Abernathie played high school baseball at Colton High School in Colton, California, and after graduating was signed by the Cleveland Indians in 1948. He began his professional career that year with the Tucson Cowboys of the Arizona–Texas League. In 35 games, he had a 17–14 win-loss record and a 4.63 earned run average (ERA) in 239 innings pitched. In 1949, he spent the year with Tucson, and had a 19–8 record, a 5.04 ERA and 252 innings pitched in 37 games. The following year, he was promoted to the Dayton Indians, and had a 13–8 record and a 3.54 ERA in 30 games.

In 1951, Abernathie spent the year with the Dallas Eagles, and had a 16–16 record and a 2.84 ERA in 37 games. After the season, the Indians purchased his contract and planned to have him compete for a roster spot in spring training.
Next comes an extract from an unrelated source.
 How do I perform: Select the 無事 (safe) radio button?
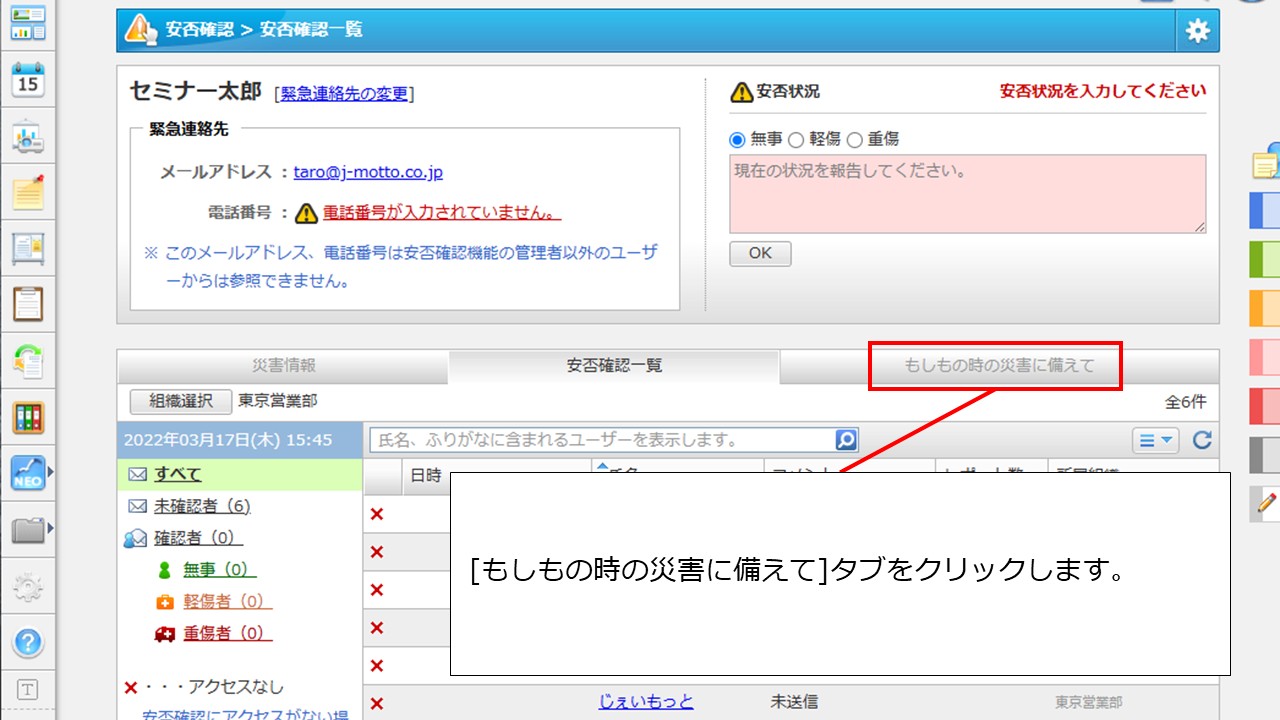(736, 139)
He did not win a roster spot during the spring, and spent 1952 with the Indianapolis Indians, and had an 11–9 record in 34 games for the team. After the season ended, he was promoted to the Indians roster. His only appearance came on September 28 in relief of Bob Chakales. He pitched the final two innings and allowed three runs, but got the save as the Indians won, 11–6. Abernathie spent the following year with Indianapolis, and had a 4–9 record in 15 games. At the end of the 1953 season, Abernathie was traded to the Brooklyn Dodgers with cash for Rocky Nelson.

After playing in one game for the Montreal Royals in 1954, Abernathie joined the United States Marine Corps, and served until mid-1956 when he went back to playing baseball and joined the San Francisco Seals. He had a 2.63 ERA for the Seals in 36 games in 1956, then had a 13–2 record and a 4.65 ERA the following year over 45 games. He then spent the 1958 season with the Memphis Chickasaws, the Houston Buffaloes, the Salt Lake City Bees, and the Minneapolis Millers, retiring at the end of the season. After retiring, Abernathie became a detective in San Bernardino, California.